What is Goleman’s Theory of Emotional Intelligence?
Goleman’s Theory of Emotional Intelligence was first developed in 1995 when he published a book based on his research. The concept of emotional intelligence (EI) helps individuals to guide their thinking and actions. He defined emotional intelligence as the ability of individuals to recognize their feelings and those of others for motivation and management of emotions for themselves and their relationship with others.
This theory applies to many different spheres of life, including educational settings, to improve the students’ emotional intelligence.
Goleman’s Theory of Emotional Intelligence
The concept of emotional intelligence was first introduced by John Mayer and Peter Saloven in 1997.
Afterward, another psychologist, Daniel Goleman (a renowned psychologist and science journalist), proposed his theory. His concept stemmed from his experience and research, which focused on behaviors, emotions, and the brain.
He also published his book on emotional intelligence in 1995. The book was titled “Emotional Intelligence – Why it can matter more than IQ,” allowing him to emerge as one of the New York Times best-selling authors based on the concept he developed. The idea of EI was taken more seriously globally after the book was published, and different societies included it in their culture.
The components of EI formed by him were further elucidated by Kendra Cherry in a 2018 article titled “How Psychologists Evaluate Intelligence.” According to Cherry, the components listed below are essential for individuals to understand emotions.
Goleman’s Key Components
- According to John Mayer, self-awareness is the ability of an individual to know the current mood and its reasons. It enables individuals to understand their strengths and weaknesses and process the effect of moods, emotions, and drives in other people.

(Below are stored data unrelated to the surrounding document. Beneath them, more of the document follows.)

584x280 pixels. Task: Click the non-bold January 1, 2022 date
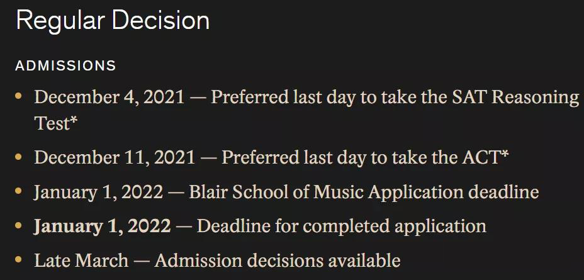98,192
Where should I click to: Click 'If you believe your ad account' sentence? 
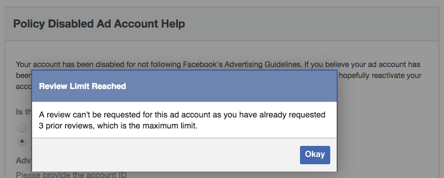tap(362, 64)
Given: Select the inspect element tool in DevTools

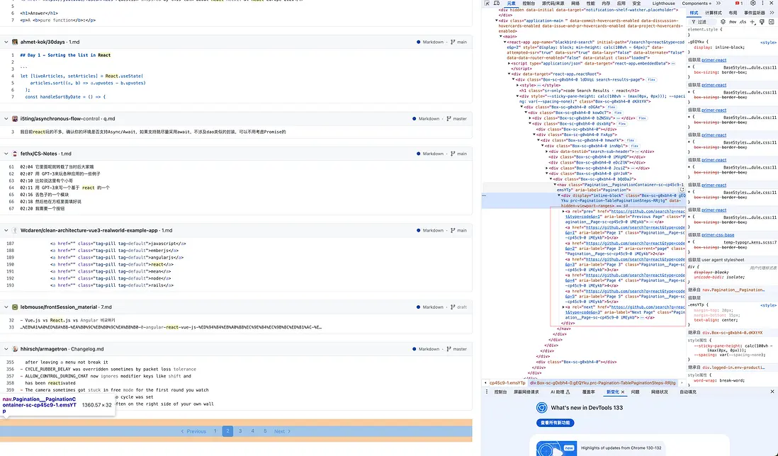Looking at the screenshot, I should [x=487, y=4].
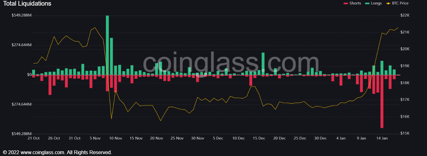Screen dimensions: 427x156
Task: Click the top $549.288M axis label
Action: tap(22, 15)
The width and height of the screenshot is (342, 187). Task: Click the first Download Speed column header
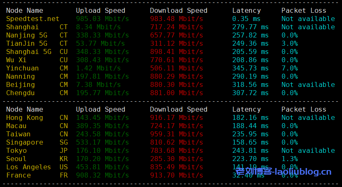point(179,10)
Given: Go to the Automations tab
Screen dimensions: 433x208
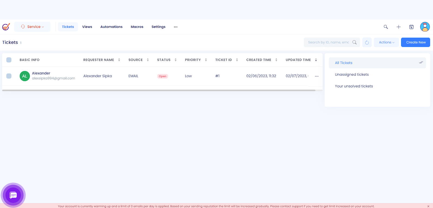Looking at the screenshot, I should click(x=111, y=27).
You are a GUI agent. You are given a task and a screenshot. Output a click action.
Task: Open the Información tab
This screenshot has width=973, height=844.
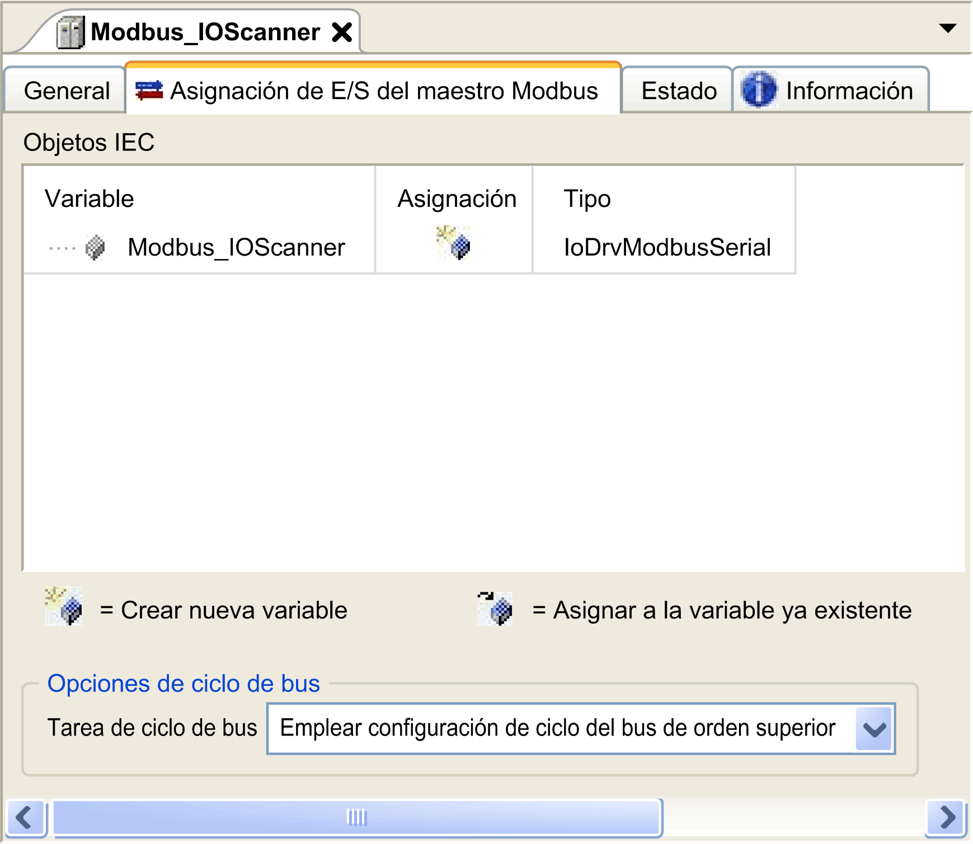coord(849,91)
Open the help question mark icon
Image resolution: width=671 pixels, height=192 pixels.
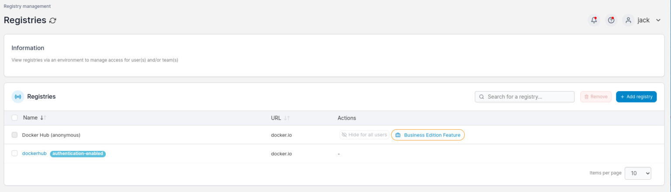[611, 20]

- Self Awareness depends on the ability to identify and monitor one’s emotions and properly identify emotions in other people. Emotions constantly evolve and can be communicated both verbally and non-verbally. Without self-awareness, an individual can not objectively assess emotional states because there is a need to know the reason for each emotional state.

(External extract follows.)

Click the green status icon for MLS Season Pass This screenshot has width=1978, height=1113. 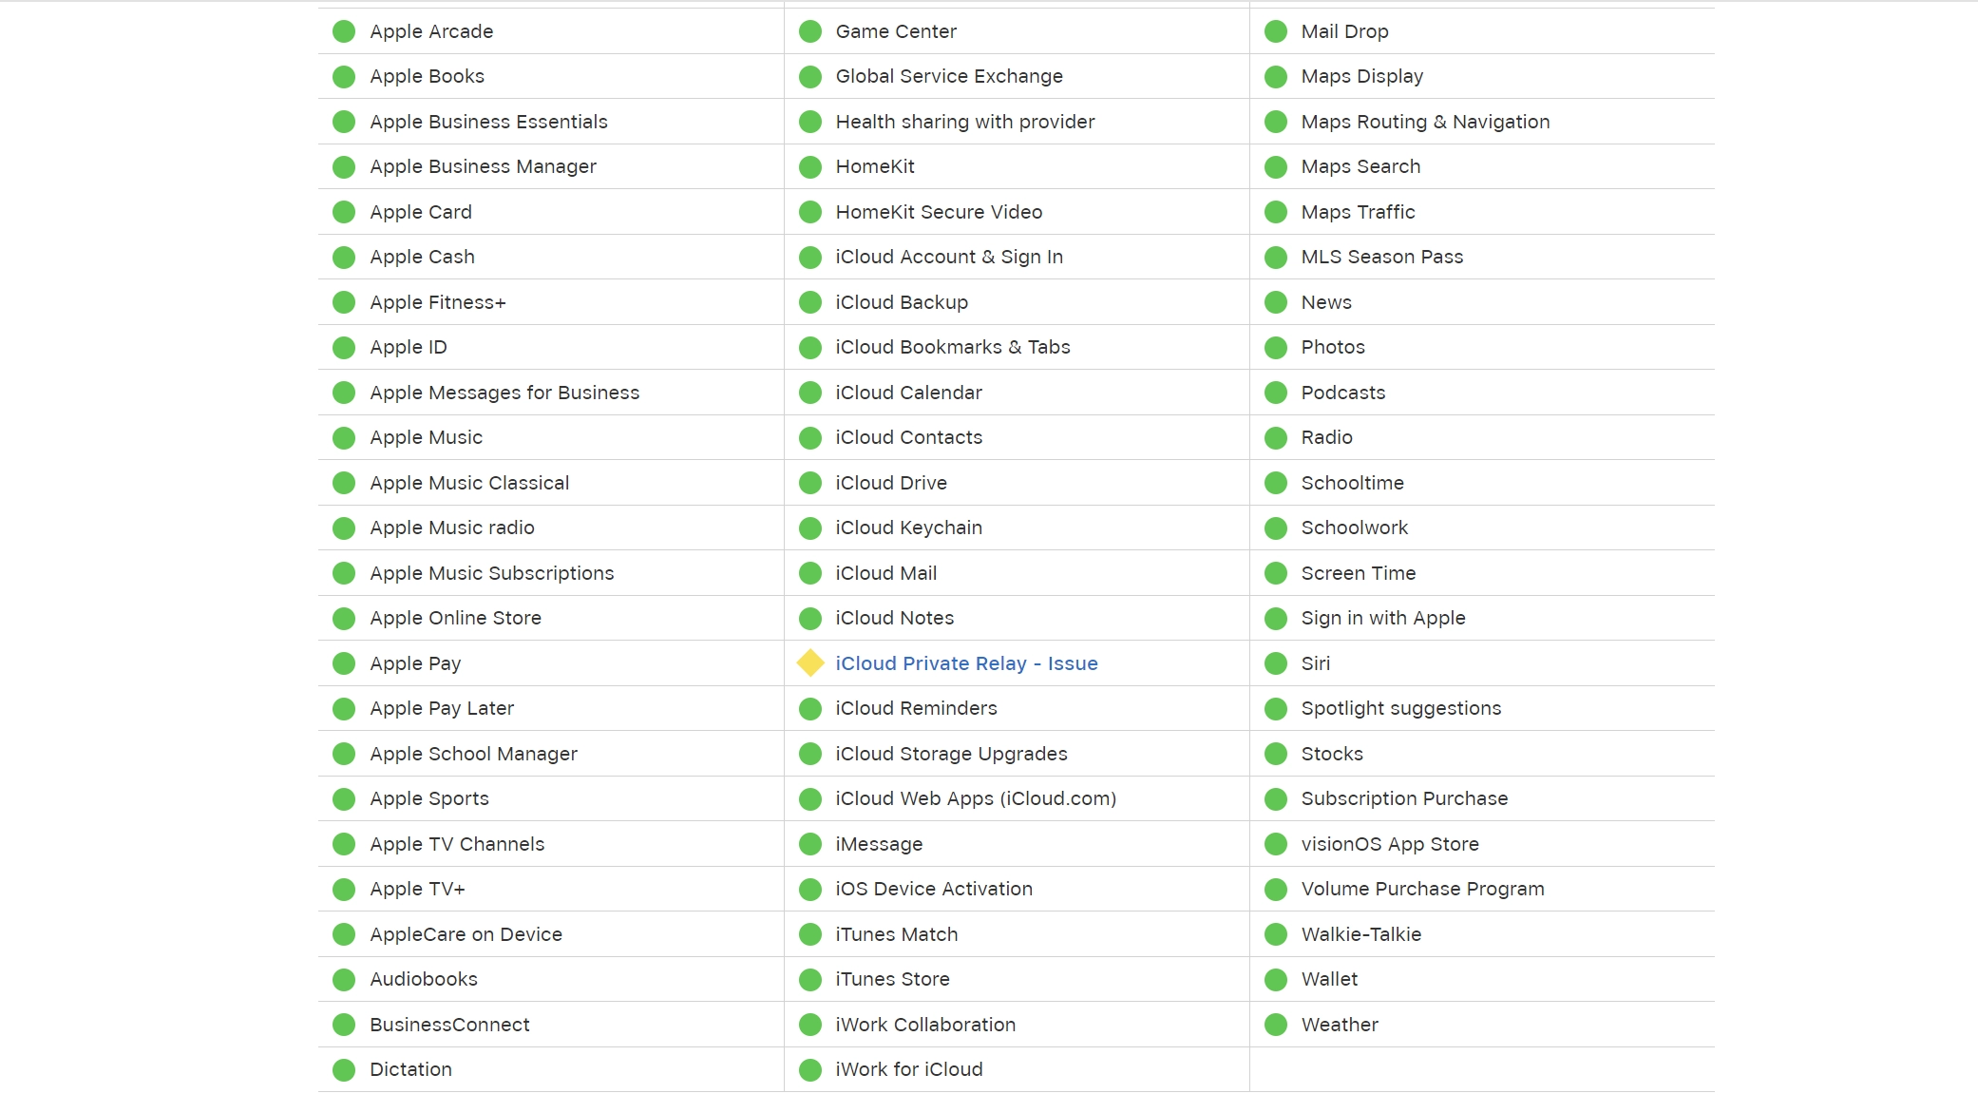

- Individuals who have the attributes of self-awareness demonstrate self-confidence, mainly when they assess their performance with the opinions of their colleagues.
- Motivation is the inner passion that drives outward activities. It considers the benefits of engaging in activities in the long run rather than immediate gains.

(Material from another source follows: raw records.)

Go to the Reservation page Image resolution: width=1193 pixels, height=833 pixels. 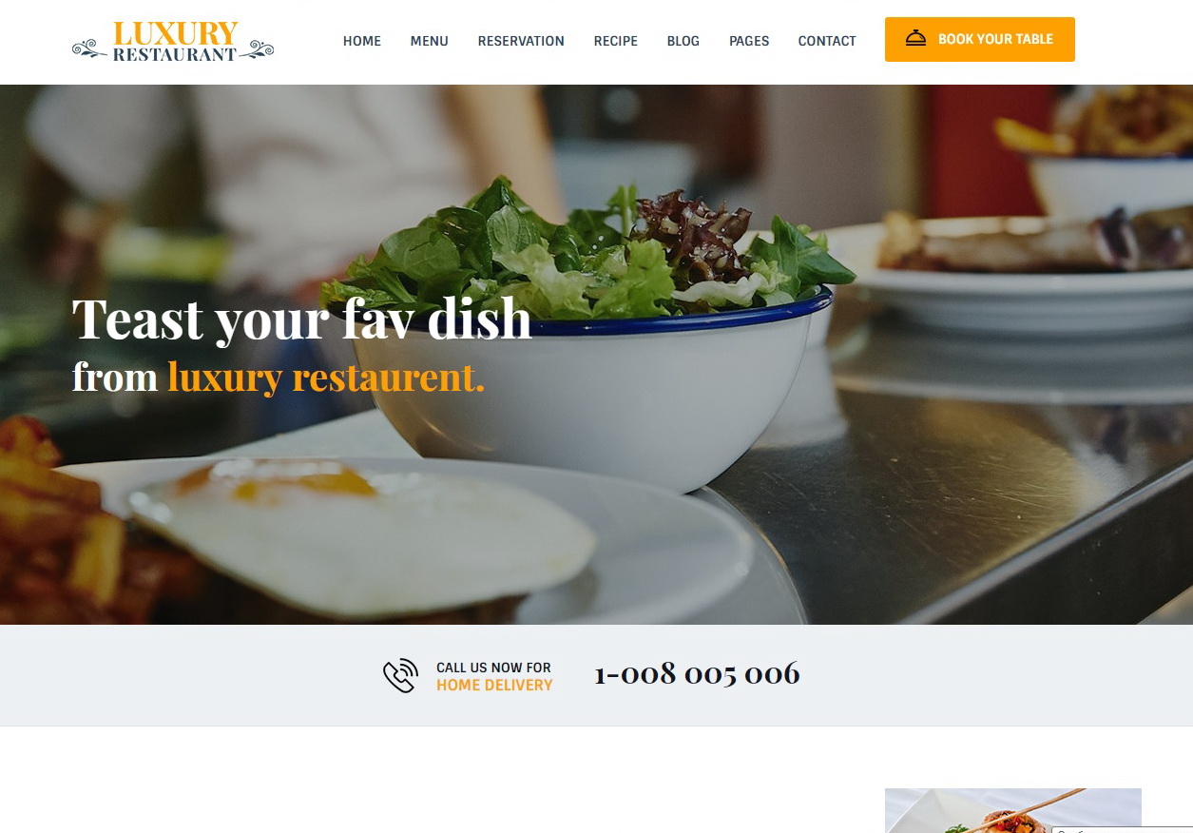coord(521,41)
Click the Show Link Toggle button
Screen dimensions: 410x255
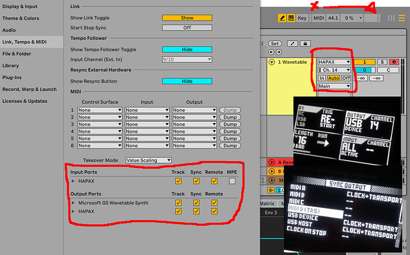(187, 18)
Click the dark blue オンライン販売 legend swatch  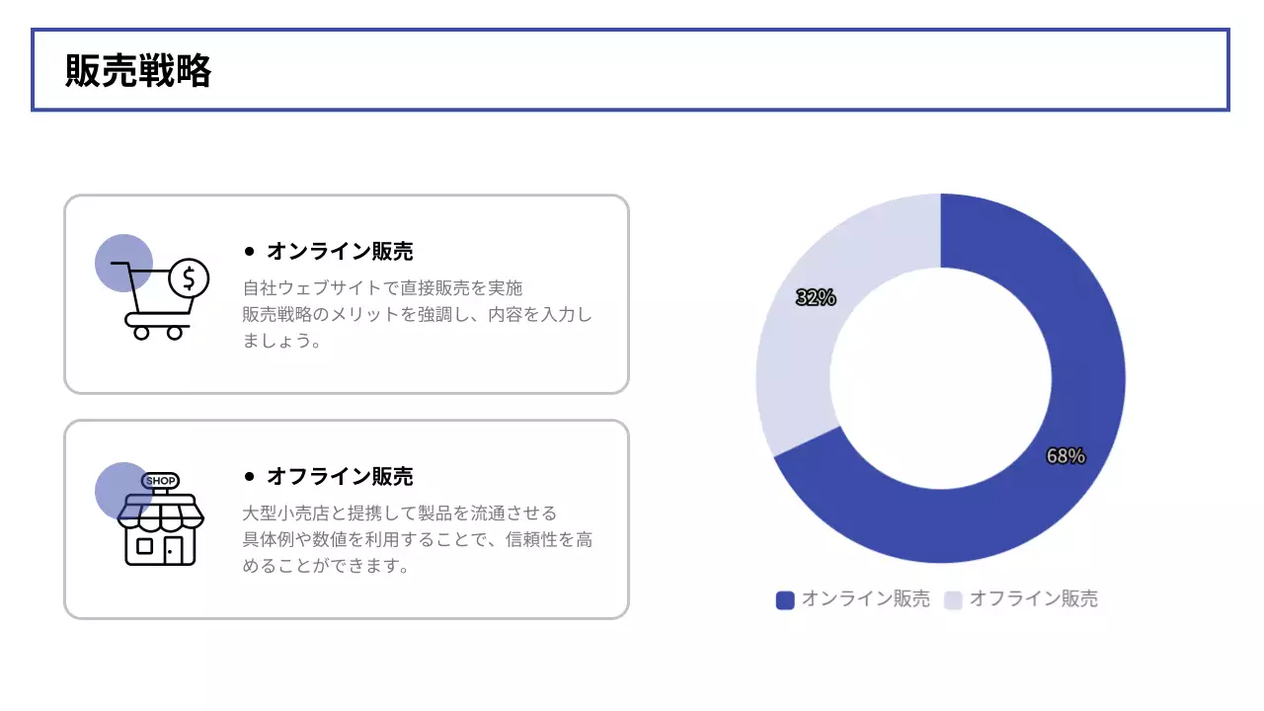point(785,600)
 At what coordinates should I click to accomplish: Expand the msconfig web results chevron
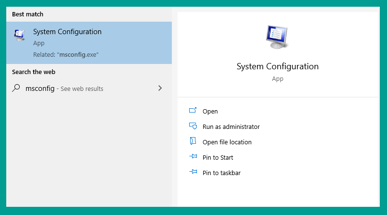tap(160, 88)
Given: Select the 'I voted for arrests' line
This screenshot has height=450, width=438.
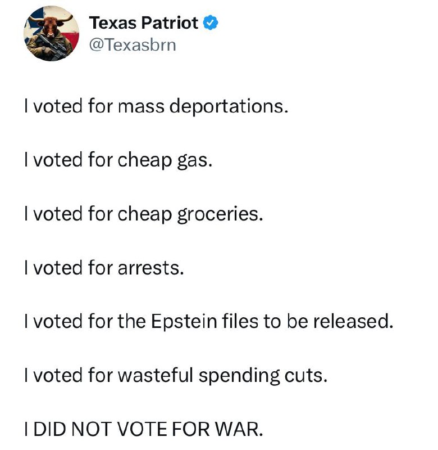Looking at the screenshot, I should pos(104,268).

- The stronger the motivation, the more the tendency to focus on the set goals by individuals. Motivated individuals have a strong drive to achieve more, and they also display optimism even if they face unexpected challenges.
- Empathy refers to the ability of individuals to respond to others based on their emotional make-up or reactions.
- It involves the show of concern towards others when they have negative experiences. It requires sensing the feelings of others, allowing them to share how they feel and understand them based on their perspective.
- This component improves attributes such as cross-cultural sensitivity, talent building and retention, and to clients.
- An individual’s social skills determine the extent to which relationships and networks are built and maintained. It involves the ability of the individual to find common ground with other people under different circumstances and leverage their views about the world to build relationships.
- This component is essential in building teams and bringing about positive change in settings. It also fosters interactions among people with diverse backgrounds through enhanced communications.
- Self-regulation is the ability to control unexpected or disruptive emotions or impulses by maintaining a positive outlook even when situations do not go as planned. It helps prevent spontaneous judgment.
- It improves openness to change and adaptability among individuals. It also empowers individuals to develop good initiative, optimism, and integrity. Individuals that exhibit self-regulation do not react to setbacks but they respond appropriately by managing their emotions.